Work to be completed
Below are entries. Reproduce exactly the lines between the line holding "[Slide 7] (793, 1692)" and the line holding "Consejería de Empresa, Empleo", inclusive, and only those.

★ ★ ★

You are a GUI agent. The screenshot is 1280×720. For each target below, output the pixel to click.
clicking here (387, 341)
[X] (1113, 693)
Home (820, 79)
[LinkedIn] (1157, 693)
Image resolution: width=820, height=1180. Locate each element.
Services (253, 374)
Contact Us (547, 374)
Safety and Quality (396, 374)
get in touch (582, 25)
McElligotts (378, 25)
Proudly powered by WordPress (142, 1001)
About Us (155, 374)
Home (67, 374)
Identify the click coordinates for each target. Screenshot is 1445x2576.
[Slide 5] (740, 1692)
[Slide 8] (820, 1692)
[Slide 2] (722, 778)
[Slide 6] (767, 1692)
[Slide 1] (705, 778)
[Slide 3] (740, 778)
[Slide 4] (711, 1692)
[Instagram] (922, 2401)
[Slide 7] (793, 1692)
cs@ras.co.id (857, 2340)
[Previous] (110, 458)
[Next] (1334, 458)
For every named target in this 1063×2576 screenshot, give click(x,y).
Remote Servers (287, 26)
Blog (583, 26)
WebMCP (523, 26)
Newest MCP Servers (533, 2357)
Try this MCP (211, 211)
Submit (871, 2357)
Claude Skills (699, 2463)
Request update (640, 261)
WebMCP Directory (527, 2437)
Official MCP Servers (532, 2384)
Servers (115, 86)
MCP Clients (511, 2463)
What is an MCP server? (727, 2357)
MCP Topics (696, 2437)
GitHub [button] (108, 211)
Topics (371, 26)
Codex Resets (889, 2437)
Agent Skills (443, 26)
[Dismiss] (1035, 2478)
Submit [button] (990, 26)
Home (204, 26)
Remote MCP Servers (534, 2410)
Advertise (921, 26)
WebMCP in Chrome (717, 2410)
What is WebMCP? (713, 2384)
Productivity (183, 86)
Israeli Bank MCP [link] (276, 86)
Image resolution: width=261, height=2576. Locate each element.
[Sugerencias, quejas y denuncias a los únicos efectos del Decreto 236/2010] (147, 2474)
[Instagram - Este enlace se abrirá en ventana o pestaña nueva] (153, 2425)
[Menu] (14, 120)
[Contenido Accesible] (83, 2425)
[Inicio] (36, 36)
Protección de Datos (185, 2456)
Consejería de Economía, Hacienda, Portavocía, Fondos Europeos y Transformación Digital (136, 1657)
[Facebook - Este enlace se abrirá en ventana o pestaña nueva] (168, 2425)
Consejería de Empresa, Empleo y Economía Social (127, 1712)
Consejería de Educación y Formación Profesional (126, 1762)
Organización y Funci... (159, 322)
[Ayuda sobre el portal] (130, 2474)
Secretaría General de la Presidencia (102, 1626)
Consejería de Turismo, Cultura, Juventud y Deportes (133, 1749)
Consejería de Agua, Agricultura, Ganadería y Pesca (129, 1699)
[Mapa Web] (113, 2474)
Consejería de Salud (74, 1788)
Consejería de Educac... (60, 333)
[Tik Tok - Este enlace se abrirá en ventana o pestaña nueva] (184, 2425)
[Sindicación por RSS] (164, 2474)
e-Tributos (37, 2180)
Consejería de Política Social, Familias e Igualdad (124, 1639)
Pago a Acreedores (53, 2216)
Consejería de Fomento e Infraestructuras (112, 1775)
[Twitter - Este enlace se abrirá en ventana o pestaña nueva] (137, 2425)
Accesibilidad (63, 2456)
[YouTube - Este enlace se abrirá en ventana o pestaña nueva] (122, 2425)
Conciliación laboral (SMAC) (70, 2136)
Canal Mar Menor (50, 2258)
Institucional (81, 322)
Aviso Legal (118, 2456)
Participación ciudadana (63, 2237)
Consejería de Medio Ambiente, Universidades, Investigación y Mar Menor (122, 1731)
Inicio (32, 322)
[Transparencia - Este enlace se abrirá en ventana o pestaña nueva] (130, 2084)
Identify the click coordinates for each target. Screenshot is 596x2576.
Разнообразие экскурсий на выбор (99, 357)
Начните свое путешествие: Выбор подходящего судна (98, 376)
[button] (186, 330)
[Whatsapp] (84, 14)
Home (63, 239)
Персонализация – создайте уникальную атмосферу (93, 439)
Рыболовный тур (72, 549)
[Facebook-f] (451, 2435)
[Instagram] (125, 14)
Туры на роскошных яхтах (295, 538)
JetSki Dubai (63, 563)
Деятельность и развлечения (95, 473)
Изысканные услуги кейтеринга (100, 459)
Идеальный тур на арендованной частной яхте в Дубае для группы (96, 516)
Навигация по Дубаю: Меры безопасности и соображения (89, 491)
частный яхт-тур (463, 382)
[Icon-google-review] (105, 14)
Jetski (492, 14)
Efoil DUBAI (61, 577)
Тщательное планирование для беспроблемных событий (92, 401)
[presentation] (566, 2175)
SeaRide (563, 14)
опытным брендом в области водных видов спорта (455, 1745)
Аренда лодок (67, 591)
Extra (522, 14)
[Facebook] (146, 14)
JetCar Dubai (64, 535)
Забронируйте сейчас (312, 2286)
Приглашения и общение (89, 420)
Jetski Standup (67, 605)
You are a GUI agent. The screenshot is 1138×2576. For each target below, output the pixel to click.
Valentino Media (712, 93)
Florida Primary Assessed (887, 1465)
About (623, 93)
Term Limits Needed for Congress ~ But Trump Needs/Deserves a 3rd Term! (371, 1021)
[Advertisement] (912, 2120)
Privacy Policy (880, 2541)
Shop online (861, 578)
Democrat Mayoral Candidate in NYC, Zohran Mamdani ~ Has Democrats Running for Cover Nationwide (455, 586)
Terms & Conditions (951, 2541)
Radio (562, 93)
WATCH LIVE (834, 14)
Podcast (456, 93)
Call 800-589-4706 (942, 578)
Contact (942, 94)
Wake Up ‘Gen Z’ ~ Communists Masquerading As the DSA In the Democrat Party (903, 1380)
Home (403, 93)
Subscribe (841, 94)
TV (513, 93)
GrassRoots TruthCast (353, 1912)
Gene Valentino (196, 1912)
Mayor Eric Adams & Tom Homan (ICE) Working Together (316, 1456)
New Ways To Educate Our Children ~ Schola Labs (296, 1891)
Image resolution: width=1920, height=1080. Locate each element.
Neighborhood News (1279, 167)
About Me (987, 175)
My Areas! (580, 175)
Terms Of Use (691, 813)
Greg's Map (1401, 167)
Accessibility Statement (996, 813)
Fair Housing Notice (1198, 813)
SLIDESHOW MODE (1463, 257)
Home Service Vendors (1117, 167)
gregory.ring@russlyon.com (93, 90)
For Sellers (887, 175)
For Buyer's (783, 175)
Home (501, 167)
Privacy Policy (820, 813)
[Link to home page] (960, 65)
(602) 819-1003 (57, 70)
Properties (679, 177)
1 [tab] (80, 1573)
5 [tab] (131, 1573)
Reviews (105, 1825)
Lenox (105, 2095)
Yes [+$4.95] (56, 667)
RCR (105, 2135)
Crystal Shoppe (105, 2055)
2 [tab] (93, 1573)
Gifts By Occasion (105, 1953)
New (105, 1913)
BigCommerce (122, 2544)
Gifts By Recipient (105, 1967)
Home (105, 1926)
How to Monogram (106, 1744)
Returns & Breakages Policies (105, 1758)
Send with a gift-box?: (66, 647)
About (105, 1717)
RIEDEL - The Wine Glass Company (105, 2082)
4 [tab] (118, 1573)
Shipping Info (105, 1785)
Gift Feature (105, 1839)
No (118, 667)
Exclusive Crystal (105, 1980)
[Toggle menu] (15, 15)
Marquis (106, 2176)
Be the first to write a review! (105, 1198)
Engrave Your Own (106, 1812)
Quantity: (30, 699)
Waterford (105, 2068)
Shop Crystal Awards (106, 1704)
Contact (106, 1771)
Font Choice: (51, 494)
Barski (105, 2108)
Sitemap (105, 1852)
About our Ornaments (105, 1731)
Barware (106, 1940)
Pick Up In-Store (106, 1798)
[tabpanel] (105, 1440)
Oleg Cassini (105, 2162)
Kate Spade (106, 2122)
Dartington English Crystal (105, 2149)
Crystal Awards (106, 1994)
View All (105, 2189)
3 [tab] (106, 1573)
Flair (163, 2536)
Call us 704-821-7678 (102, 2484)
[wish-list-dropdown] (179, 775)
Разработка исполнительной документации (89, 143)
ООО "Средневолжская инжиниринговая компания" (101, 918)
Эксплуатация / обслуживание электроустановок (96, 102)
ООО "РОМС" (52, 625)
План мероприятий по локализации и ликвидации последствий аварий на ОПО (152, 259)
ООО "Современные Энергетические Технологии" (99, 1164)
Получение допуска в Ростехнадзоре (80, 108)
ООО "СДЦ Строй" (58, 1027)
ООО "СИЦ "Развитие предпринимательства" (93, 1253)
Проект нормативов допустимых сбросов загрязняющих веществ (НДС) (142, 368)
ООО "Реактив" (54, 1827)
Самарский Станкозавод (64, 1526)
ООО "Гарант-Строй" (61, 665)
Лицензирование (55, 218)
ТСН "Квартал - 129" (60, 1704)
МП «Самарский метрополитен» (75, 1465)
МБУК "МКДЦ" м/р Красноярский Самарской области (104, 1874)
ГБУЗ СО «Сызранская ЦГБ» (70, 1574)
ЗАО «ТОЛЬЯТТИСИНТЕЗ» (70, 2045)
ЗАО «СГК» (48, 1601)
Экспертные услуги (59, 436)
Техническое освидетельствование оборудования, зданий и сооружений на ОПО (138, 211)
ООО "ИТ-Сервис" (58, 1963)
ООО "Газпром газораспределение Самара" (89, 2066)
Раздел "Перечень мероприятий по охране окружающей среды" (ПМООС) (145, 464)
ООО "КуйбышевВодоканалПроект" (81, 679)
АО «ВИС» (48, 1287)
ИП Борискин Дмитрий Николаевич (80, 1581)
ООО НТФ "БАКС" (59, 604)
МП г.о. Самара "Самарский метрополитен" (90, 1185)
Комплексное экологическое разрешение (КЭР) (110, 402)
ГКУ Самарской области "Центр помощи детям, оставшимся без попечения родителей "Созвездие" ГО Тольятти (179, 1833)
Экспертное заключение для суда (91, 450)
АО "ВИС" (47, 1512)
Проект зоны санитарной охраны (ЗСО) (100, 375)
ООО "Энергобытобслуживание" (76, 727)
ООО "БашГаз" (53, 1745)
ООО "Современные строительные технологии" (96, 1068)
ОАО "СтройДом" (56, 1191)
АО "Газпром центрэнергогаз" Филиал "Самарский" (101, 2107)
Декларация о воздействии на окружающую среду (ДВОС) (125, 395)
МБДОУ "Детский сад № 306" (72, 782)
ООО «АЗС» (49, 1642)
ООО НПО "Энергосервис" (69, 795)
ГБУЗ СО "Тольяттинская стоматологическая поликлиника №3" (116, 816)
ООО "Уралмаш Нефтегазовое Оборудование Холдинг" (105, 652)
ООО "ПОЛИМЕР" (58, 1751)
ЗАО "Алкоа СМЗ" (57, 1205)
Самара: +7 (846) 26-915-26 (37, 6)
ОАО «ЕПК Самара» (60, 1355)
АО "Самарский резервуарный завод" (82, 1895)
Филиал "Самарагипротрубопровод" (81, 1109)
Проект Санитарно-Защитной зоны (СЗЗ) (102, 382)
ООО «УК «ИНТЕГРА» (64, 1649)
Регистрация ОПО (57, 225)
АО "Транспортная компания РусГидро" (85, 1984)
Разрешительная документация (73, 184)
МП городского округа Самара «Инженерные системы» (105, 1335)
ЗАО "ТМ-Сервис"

★ ★ ★

Output of the task
[Slide 7] (793, 1692)
cs@ras.co.id (857, 2340)
[Previous] (110, 458)
[Next] (1334, 458)
For every named target in this 1063×2576 screenshot, give click(x,y).
Remote Servers (287, 26)
Blog (583, 26)
WebMCP (523, 26)
Newest MCP Servers (533, 2357)
Try this MCP (211, 211)
Submit (871, 2357)
Claude Skills (699, 2463)
Request update (640, 261)
WebMCP Directory (527, 2437)
Official MCP Servers (532, 2384)
Servers (115, 86)
MCP Clients (511, 2463)
What is an MCP server? (727, 2357)
MCP Topics (696, 2437)
GitHub [button] (108, 211)
Topics (371, 26)
Codex Resets (889, 2437)
Agent Skills (443, 26)
[Dismiss] (1035, 2478)
Submit [button] (990, 26)
Home (204, 26)
Remote MCP Servers (534, 2410)
Advertise (921, 26)
WebMCP in Chrome (717, 2410)
What is WebMCP? (713, 2384)
Productivity (183, 86)
Israeli Bank MCP [link] (276, 86)
Image resolution: width=261, height=2576. Locate each element.
[Sugerencias, quejas y denuncias a los únicos efectos del Decreto 236/2010] (147, 2474)
[Instagram - Este enlace se abrirá en ventana o pestaña nueva] (153, 2425)
[Menu] (14, 120)
[Contenido Accesible] (83, 2425)
[Inicio] (36, 36)
Protección de Datos (185, 2456)
Consejería de Economía, Hacienda, Portavocía, Fondos Europeos y Transformación Digital (136, 1657)
[Facebook - Este enlace se abrirá en ventana o pestaña nueva] (168, 2425)
Consejería de Empresa, Empleo y Economía Social (127, 1712)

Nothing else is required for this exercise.